| WORK INSTRUCTION |
Write back each entry precisely as it is given.

| Saved data entries |
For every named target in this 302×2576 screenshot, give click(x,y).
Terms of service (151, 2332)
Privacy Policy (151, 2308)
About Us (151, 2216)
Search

| SOLUTION TO THE PROBLEM |
For every named target in this 302×2576 screenshot, give click(x,y).
Terms of service (151, 2332)
Privacy Policy (151, 2308)
About Us (151, 2216)
Search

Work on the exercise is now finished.